NEW: Live dashboard demo → | Subagent recovery demo → | Subagent recovery article → | 4-agent privacy routing demo →
Your agent communicates over HTTP to an LLM. Trooper can observe it.
Trooper started as a fallback proxy. It's now an active observer.
Your agent runs. Trooper watches. You see everything — intent, open loops, completed steps, full transcript. Live.
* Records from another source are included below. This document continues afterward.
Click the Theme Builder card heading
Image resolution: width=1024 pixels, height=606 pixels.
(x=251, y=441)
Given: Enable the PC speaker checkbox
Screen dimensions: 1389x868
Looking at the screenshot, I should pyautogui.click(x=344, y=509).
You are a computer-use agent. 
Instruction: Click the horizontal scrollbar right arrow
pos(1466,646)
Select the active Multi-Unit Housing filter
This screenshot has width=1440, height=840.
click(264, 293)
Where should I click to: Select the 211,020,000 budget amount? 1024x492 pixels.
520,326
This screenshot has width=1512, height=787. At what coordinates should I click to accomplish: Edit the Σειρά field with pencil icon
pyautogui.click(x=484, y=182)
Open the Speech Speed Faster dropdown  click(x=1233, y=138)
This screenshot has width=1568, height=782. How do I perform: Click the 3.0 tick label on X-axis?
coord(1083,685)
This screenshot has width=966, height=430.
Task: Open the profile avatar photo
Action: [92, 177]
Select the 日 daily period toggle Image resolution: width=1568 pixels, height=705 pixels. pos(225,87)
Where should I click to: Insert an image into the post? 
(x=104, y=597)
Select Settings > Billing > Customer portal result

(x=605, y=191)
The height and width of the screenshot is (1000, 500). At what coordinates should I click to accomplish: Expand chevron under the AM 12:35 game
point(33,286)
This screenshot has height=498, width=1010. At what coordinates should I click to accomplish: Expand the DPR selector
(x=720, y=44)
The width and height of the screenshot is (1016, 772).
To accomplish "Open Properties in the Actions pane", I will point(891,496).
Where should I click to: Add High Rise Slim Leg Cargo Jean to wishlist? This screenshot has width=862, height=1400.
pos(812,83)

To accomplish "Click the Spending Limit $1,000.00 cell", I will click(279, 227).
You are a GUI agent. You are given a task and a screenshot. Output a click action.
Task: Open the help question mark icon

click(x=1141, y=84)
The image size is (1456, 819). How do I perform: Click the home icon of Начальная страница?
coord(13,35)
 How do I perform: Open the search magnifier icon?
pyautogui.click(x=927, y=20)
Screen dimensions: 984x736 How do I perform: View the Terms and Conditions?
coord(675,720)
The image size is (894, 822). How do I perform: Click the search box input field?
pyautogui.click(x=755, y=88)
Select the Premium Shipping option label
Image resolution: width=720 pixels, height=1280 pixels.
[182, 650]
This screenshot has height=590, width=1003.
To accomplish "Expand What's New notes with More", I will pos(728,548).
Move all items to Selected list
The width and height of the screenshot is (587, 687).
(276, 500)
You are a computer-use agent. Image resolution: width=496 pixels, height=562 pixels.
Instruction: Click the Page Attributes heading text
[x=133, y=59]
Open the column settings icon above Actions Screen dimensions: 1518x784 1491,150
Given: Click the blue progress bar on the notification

Zero instrumentation.
→ Any agent → point at Trooper, open dashboard, see everything
→ Claude fails → continues on Ollama, context preserved
→ Simple prompts → never hit the cloud
→ Agent mid-task → /recovery tells you exactly where to resume
Trooper is a zero-instrumentation agent observability platform with local fallback.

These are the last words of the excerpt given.